NASA/CXC/M.Weiss
This artist’s illustration depicts the findings of a new study about
the supermassive
black hole at the center of our galaxy called Sagittarius A* (abbreviated as Sgr
A*). As reported in our latest press release, this result found that Sgr A* is spinning so quickly that it is
warping spacetime — that is, time and the three dimensions of
space — so that it can look more like a football.
These results were made with NASA’s Chandra X-ray Observatory and the NSF’s Karl G. Jansky Very Large Array
(VLA). A team of researchers applied a new method that uses X-ray and radio data to determine how quickly Sgr A* is spinning
based on how material is flowing towards and away from the black
hole. They found
Sgr A* is spinning with an angular velocity that is about 60% of the maximum
possible value, and with an angular
momentum of about
90% of the maximum possible value.
Black holes have two fundamental
properties: their mass (how much they weigh) and their spin (how
quickly they rotate). Determining either of these two values tells scientists a
great deal about any black hole and how it behaves. In the past, astronomers
made several other estimates of Sgr A*’s rotation speed using different
techniques, with results ranging from Sgr A* not spinning at all to it spinning
at almost the maximum rate.
The new study suggests that Sgr A*
is, in fact, spinning very rapidly, which causes the spacetime around it to be
squashed down. The illustration shows a cross-section of Sgr A* and material
swirling around it in a disk. The black sphere in the center represents the
so-called event
horizon of the
black hole, the point of no return from which nothing, not even light, can
escape.
Looking at the spinning black hole
from the side, as depicted in this illustration, the surrounding spacetime is
shaped like a football. The faster the spin the flatter the football.
The yellow-orange material to
either side represents gas swirling around Sgr A*. This material inevitably
plunges towards the black hole and crosses the event horizon once it falls
inside the football shape. The area inside the football shape but outside the
event horizon is therefore depicted as a cavity. The blue blobs show jets firing away from the poles of the spinning black
hole. Looking down on the black hole from the top, along the barrel of the jet,
spacetime is a circular shape.
A black hole’s spin can act as an important source of energy. Spinning supermassive black holes produce collimated outflows such as jets when their spin energy is extracted, which requires that there is at least some matter in the vicinity of the black hole. Because of limited fuel around Sgr A*, this black hole has been relatively quiet in recent millennia with relatively weak jets. This work, however, shows that this could change if the amount of material in the vicinity of Sgr A* increases.

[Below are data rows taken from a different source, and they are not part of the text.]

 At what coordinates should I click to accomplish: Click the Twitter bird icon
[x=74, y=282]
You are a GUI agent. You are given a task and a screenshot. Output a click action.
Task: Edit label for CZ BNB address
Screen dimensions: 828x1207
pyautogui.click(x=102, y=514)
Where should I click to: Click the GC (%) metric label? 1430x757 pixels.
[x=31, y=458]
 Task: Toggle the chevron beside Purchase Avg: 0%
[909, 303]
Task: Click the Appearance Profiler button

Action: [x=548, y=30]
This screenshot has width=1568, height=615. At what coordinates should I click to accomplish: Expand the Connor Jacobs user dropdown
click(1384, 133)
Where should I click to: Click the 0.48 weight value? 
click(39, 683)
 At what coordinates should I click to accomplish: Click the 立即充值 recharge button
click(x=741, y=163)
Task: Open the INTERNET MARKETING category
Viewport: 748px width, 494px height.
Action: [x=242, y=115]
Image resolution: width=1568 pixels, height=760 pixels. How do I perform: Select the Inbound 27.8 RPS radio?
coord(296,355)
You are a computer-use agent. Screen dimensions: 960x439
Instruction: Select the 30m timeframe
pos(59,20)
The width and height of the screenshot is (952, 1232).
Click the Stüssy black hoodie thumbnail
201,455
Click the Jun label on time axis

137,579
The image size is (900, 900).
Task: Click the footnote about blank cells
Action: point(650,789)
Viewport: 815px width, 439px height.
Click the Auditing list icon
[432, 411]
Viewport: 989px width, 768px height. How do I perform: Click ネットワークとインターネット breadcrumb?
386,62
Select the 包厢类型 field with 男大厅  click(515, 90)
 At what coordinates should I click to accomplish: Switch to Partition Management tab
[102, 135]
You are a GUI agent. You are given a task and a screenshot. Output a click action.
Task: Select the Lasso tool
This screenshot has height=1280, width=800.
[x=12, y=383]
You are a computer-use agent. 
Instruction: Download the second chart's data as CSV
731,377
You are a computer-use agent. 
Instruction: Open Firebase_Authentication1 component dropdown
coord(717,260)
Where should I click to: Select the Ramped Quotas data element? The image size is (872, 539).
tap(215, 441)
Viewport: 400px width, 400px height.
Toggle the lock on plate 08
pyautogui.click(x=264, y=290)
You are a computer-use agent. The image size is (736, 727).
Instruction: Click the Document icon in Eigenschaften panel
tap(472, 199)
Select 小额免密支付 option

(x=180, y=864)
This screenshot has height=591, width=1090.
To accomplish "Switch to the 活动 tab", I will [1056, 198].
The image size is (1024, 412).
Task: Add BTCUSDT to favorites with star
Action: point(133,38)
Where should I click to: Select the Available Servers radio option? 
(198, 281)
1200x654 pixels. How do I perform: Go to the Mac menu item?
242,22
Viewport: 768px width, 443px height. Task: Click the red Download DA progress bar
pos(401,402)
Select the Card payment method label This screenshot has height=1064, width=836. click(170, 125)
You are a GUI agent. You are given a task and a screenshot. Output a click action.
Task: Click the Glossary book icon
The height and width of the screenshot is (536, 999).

Chandra X-ray image of Sagittarius A* and the surrounding region. NASA/CXC/Univ. of Wisconsin/Y.Bai, et al.
To determine the spin of Sgr A*, the authors used an empirically based
technique referred to as the “outflow method” that details the relationship
between the spin of the black hole and its mass, the properties of the matter
near the black hole, and the outflow properties. The collimated outflow
produces the radio waves, while the disk of gas surrounding the black hole is
responsible for the X-ray emission. Using this method, the researchers combined
data from Chandra and the VLA with an independent estimate of the black hole’s
mass from other telescopes to constrain the black hole’s spin.
The paper describing these results
led by Ruth Daly (Penn State University) is published in the January 2024 issue
of the Monthly Notices of the Royal Astronomical Society and appears online
at https://ui.adsabs.harvard.edu/abs/2024MNRAS.527..428D/abstract. The other authors are Biny Sebastian (University of
Manitoba, Canada), Megan Donahue (Michigan State University), Christopher O’Dea
(University of Manitoba), Daryl Haggard (McGill University) and Anan Lu (McGill
University).
NASA’s Marshall Space Flight Center
manages the Chandra program. The Smithsonian Astrophysical Observatory’s
Chandra X-ray Center controls science operations from Cambridge, Massachusetts,
and flight operations from Burlington, Massachusetts.
Read
more from NASA’s Chandra X-ray Observatory.
For more Chandra images, multimedia and related materials, visit: https://www.nasa.gov/mission/chandra-x-ray-observatory/
Visual Description:
This artist’s illustration shows a
cross-section of Sagittarius A*, pronounced as “SAJ-ee-TARE-ee-us A-star”, the
supermassive black hole near the center of our Milky Way galaxy.
In the middle of the image, the
spinning, circular black hole is presented from the side in black. The shape of
the surrounding spacetime, pictured in shades of dark yellow, looks as though
it has been squashed down, thus resembling the shape of an American football.
The swirling gas that surrounds Sagittarius A* is presented on either side of
the black hole, within a rectangular-shaped dotted line, indicating the
representation is a cross-section view.
The background of the image contains a multitude of faint stars, peeking out from within brooding, dark red, indistinct clouds.